Bossa fabrikası, %50-%50 ortaklık esasına dayanıyordu. Fabrika ilk yıllardan itibaren kar etmeye başladı. Bosnalılar'ın dört genç çocuğunun her yıl sonunda istekleri, karın ortaklar arasında dağıtımı idi. Oysa babam karın şirkette kalmasını, şirketin hızla güçlenmesini istiyordu. Bu arada paraya ihtiyacı olan ortaklarımızın hisselerinin bir kısmını satmak istediklerini duyduk.

O yıllarda, devlete ait Sümerbank Nazilli Fabrikası'ndan başka basma üreten kuruluş yoktu.

Biz Ruti tezgahlarımızda ürettiğimiz ham bezi İtalya'ya, Almanya'ya gönderiyor, o ülkelerde ham bez üzerine basma yaptırtıyor, Türkiye'ye getirip satıyorduk.

1959 yılında kendi tesislerimizde baskıya başladık. Hatalı oldu, düzelttik, öğrendik.

Biz karı sermayeye katıp işi daha büyütmek istiyorduk. Onlar ise aksine parayı dağıtalım diyorlardı. Bu anlayış farkından dolayı Bosnalılar %35.5'luk hisselerini de sattılar. Bossa hisselerinin tamamı Sabancı ailesine geçmiş oldu.
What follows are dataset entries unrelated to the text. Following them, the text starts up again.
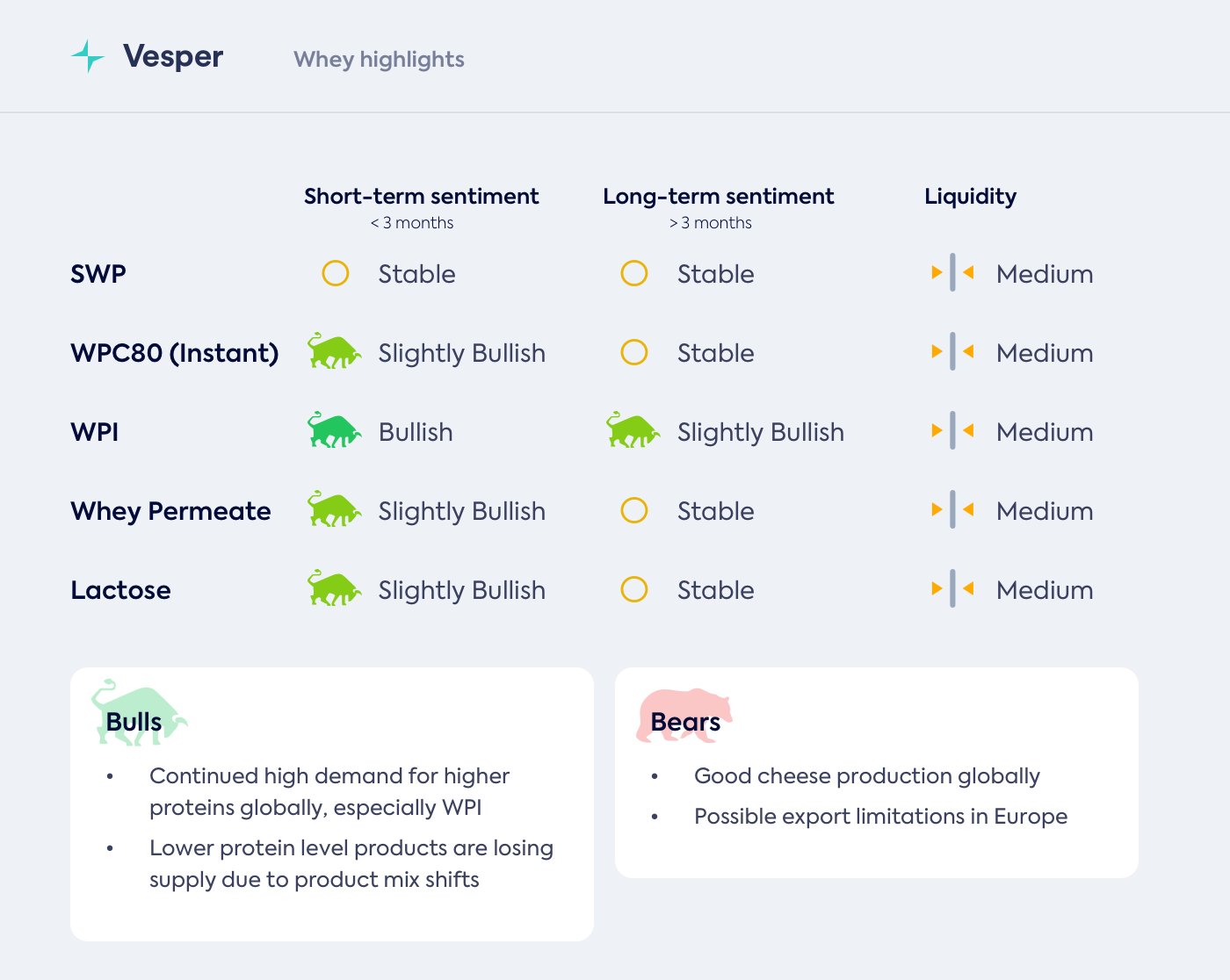The image size is (1230, 980).
Task: Click the WPI long-term Slightly Bullish bull icon
Action: click(x=633, y=431)
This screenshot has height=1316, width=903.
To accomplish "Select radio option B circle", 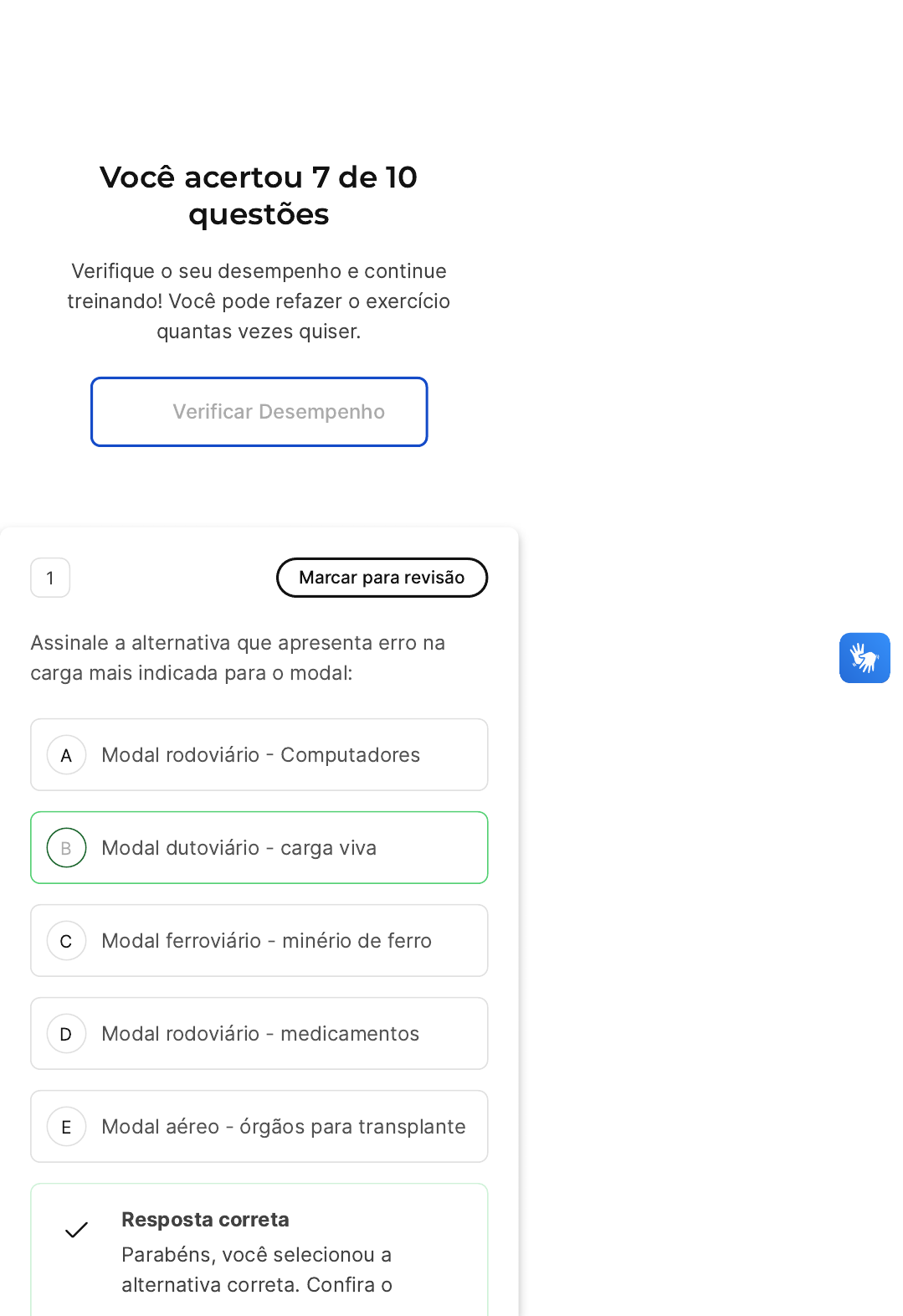I will (x=66, y=848).
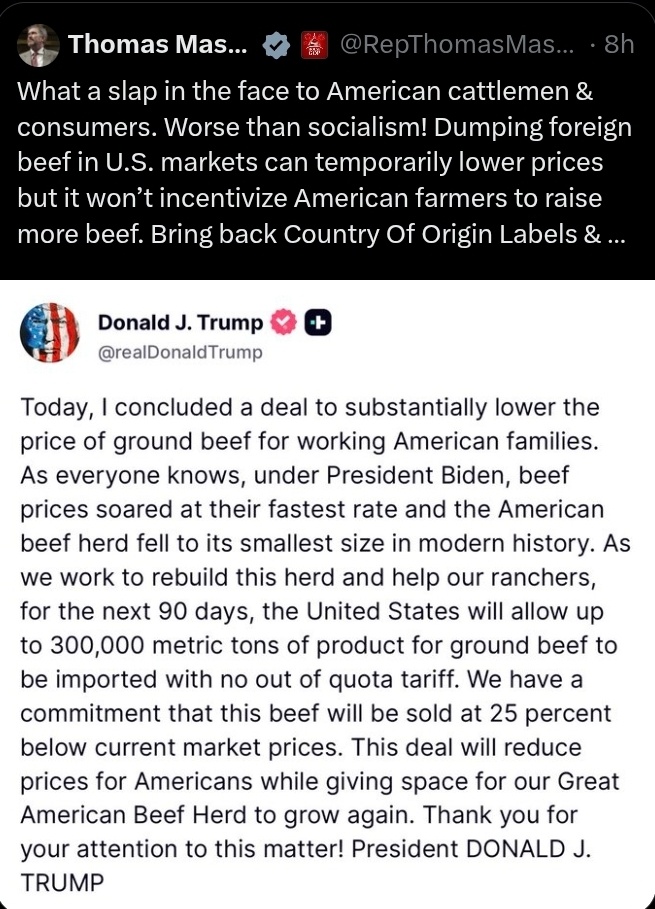Click Massie's tweet text about cattlemen
The width and height of the screenshot is (655, 909).
point(325,162)
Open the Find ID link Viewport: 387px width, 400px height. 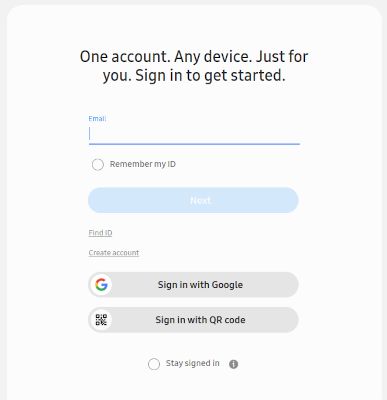pyautogui.click(x=100, y=233)
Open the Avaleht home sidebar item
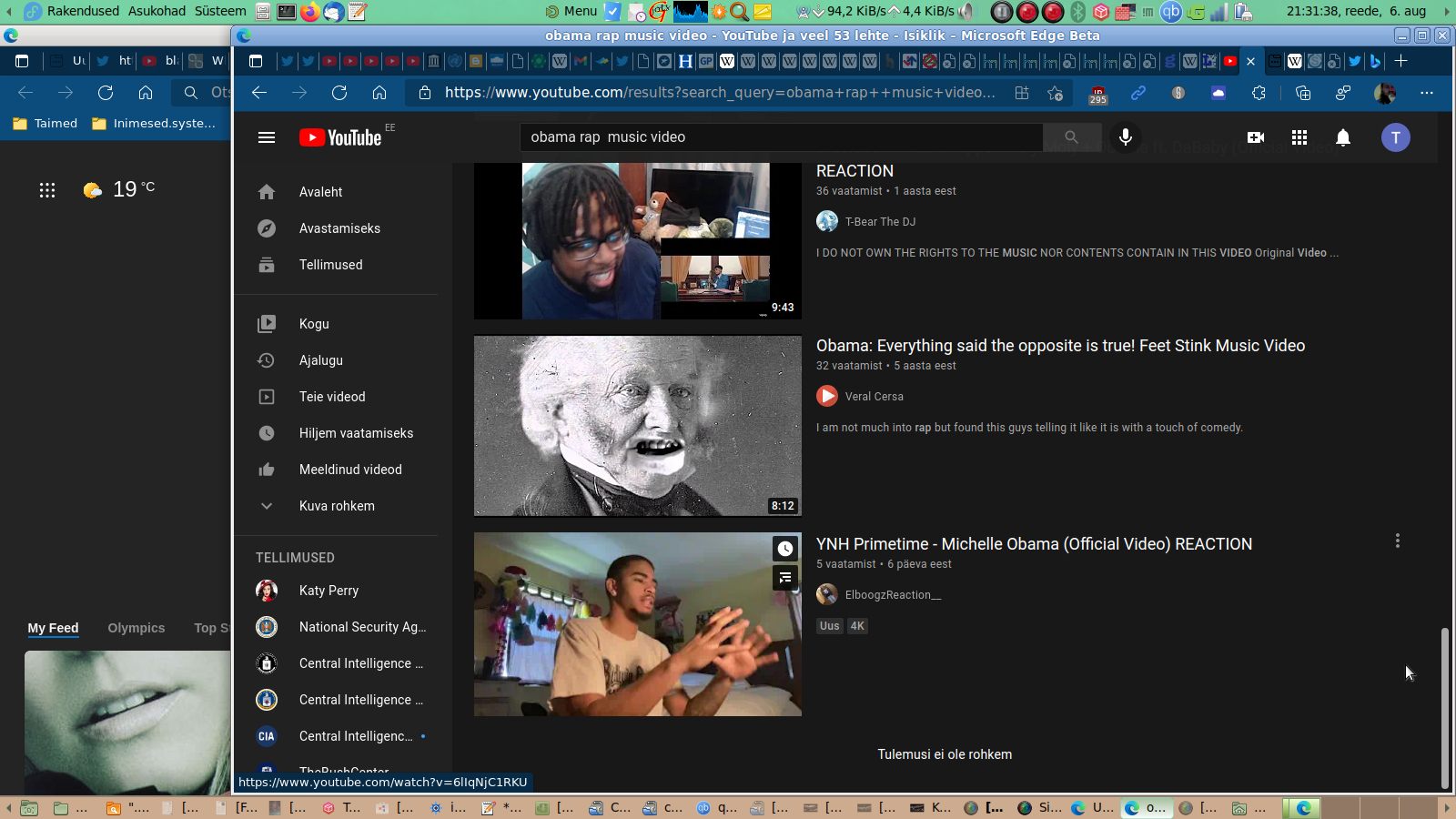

Sabancı Topluluğu'nda Bossa markası altında bir de Adana'nın ilk ve en büyük un fabrikası olan Bossa Un fabrikası vardı. Günümüzde yerleşim bölgeleri içinde kalan ve işlevini yitiren fabrika yıkıldı. Yerine Adana Hilton-SA inşa edildi. Otelin bahçesinde un fabrikası bacası hatıra olarak duruyor.

Bossa iplik ve bez fabrikasının faaliyete geçtiği alan da yerleşim bölgesi içinde kaldı. Çağdaş üretim için yetersiz hale geldi. Üretim başka tesislere taşındı. Bu fabrikanın arsası geçen yıl 20.5 milyon dolara satıldı. Yerine alışveriş merkezi yapılıyor.

Önemli olan (1) Bossa markasının yaşaması ve (2) Bossa tesislerinin verimli olarak çalışmayı sürdürmesidir.

Sabancı Topluluğu yöneticileri, Bossa markasını ve tesislerini alan yatırımcıya güvenlerini ifade etmektedir. Gözümüz arkada kalmayacak demektedir.

Duygusal bağlar, hisler önemlidir ama, günümüzde ekonomi bunların da önünde koşmaktadır. Ekonomi demek, sağlıklı üretim ve pazarlama demektir. Sağlıklı üretim olacak ki müesseseler yaşasın, gelişsin, istihdam imkanı sağlasın, gelir yaratsın.